By Jack Campbell | |6 minute read
HR Leader DEI Roundtable: In conversation with Circle Back Initiative founder

Steve Gard, the founder of the Circle Back Initiative joined HR Leader’s roundtable on 6 October. The discussion focused on diversity, equity, and inclusion (DEI), with Mr Gard commenting on remote working and what Australia could be doing better in the recruitment space.

Shandel McAuliffe, editor at HR Leader: “Can you tell us about your initiative and how it relates to DEI?”

Mr Gard: “I founded the Circle Back Initiative almost two and a half years ago. This is a free-to-join initiative for employers and recruitment agencies who basically make the commitment to respond to every applicant, and it’s [about] all-around candidate experience.”


He added: “Diversity and inclusion is a key part of candidate experience as well. So, I think it goes beyond the employees we bring in, it's really throughout the recruitment process as well and that candidate experience.”

Editor: “Is DEI as broad as it could be in recruitment?”

Mr Gard: “We can talk about our policies and diversity policies and inclusion policies and talk about it on our websites and our career sites, but it’s not actually until you start to engage with that organisation, you start to see if it’s true or not. The recruitment process is a really key part of it.”

He said: “I don’t think you can call yourself an inclusive employer if you’re not responding to every applicant.”

Mr Gard continued: “I'm trying to encourage organisations to say, inclusion starts way before [they start]. If you're getting people into your recruitment process, everybody should get a response back, even if it's unsuccessful. Everyone should get it because you don't know who you're ignoring, and that's the crux of the [issue], is making people feel ignored.”

Editor: “How has remote working affected recruitment?”

Mr Gard: “I think we've been presented [with] an amazing opportunity to broaden our talent pools because we're no longer limited to the demographic which is commutable to an office. So, we're really opening it up and broadening our opportunity to hire in a much broader pool.”

“The second point for me is how we could potentially change the culture. Really challenging our hiring managers around the role profile that we're building and often around the requirements that we're looking for. One of my bugbears is the university degree. Yes, we need it for certain roles and certain compliance reasons, but often it's a go-to when you look at job ads, it's ‘must have a university degree’,” explained Mr Gard.

“That really does exclude people that couldn't go to university for any particular reason or came from a family that couldn't afford to send them to university. So, I think as recruiters and HR, we should be really challenging our hiring managers to say: ‘Actually, do we really need these requirements? Are these requirements inclusive, are they really going to give us the diverse pool that we're looking for?’”

Editor: “Do you think there is age discrimination in job ads?”
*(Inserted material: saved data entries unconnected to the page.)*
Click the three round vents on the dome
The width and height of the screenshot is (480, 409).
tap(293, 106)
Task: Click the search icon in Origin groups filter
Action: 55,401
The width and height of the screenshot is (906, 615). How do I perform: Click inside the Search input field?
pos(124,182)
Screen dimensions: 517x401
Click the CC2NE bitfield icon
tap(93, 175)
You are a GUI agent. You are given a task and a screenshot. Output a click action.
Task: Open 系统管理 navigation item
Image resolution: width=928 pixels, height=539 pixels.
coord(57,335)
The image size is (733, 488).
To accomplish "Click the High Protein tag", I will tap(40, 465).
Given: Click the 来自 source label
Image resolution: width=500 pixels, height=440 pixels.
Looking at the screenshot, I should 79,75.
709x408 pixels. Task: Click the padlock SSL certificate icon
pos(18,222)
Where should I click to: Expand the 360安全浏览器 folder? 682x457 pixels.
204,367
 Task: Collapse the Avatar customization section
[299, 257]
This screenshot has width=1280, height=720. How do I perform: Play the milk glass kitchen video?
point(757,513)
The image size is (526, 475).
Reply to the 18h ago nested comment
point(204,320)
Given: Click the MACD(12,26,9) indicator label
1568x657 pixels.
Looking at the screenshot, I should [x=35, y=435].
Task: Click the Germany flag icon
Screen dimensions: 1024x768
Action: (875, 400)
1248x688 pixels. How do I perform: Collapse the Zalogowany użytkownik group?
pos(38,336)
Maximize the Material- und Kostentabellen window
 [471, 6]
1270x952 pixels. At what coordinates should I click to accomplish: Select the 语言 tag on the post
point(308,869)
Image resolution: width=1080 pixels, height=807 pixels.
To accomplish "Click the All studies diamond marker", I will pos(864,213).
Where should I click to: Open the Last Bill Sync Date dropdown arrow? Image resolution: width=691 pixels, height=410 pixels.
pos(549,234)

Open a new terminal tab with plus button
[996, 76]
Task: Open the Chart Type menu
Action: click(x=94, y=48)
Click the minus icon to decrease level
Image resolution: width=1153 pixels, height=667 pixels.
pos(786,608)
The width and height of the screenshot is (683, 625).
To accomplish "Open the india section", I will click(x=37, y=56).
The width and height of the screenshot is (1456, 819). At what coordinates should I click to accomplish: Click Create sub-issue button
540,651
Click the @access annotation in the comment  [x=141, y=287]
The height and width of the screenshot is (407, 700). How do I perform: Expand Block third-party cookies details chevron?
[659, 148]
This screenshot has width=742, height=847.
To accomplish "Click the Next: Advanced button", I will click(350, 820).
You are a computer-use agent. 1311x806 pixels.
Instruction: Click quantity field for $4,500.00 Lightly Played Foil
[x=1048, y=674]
Mr Gard said: “The main one is around that ‘years of experience’. We see it time and time again in job ads. That's probably the one for me, which I think more innovative employers are moving away from that and actually being able to define exactly what they're looking for. Whenever I see that and somebody talks to me about it, I say: ‘Well, I've been playing guitar longer than Ed Sheeran, but I'm certainly not Ed Sheeran!’”

Editor: “What could Australia be doing better in DEI?”

Mr Gard: “One is really shifting those policies to initiatives to actions. Because I think policies often just sit there and we tick the box and say we're doing it. But really thinking back to that day-to-day transactional level and everything we do. Inclusion’s got three elements to it and at the basic level, it's about courtesy and respect for all.”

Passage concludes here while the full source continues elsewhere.